What is expected: When scanning the data, count every line with "computer" in it, and report only the resulting number.

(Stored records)
-- Opening Marker --

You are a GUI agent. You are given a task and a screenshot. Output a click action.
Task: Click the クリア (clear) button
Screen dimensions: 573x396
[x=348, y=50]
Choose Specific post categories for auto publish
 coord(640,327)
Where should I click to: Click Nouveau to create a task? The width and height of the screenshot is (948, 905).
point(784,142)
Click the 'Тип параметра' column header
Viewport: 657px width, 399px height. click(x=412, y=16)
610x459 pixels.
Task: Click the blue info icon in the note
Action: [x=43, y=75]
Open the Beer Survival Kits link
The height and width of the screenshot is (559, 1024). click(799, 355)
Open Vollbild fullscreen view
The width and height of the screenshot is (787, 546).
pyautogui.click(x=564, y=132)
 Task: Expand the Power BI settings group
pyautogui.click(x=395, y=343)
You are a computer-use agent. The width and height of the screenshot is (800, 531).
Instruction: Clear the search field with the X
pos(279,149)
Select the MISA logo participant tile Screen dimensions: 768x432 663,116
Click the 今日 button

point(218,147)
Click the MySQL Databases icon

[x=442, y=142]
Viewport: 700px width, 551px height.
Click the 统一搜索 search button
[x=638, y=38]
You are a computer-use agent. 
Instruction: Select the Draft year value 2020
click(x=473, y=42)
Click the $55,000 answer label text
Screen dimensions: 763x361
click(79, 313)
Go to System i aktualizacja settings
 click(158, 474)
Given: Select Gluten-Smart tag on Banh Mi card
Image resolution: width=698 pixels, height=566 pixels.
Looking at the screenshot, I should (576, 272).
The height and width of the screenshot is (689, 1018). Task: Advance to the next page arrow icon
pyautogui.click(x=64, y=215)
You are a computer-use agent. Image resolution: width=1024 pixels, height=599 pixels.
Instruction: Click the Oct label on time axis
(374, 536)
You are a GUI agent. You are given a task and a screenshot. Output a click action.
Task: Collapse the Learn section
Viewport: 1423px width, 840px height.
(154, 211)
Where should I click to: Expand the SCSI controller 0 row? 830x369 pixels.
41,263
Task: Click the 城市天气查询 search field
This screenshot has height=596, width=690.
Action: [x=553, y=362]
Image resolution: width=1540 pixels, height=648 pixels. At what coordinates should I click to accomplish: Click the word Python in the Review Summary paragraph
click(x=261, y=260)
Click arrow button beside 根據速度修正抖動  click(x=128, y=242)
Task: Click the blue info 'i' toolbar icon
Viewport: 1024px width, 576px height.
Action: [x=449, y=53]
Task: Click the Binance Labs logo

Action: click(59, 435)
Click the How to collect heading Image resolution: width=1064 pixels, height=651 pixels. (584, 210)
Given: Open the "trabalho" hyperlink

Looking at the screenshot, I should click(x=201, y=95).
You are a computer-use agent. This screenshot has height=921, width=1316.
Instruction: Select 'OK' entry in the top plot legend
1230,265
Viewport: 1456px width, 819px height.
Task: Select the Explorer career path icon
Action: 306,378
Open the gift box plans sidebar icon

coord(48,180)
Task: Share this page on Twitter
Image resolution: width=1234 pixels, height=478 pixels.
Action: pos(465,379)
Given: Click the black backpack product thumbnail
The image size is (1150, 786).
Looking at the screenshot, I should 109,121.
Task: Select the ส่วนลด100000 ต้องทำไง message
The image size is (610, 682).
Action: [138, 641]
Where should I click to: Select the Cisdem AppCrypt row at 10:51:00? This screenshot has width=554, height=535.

-- Closing Marker --

Task output: 4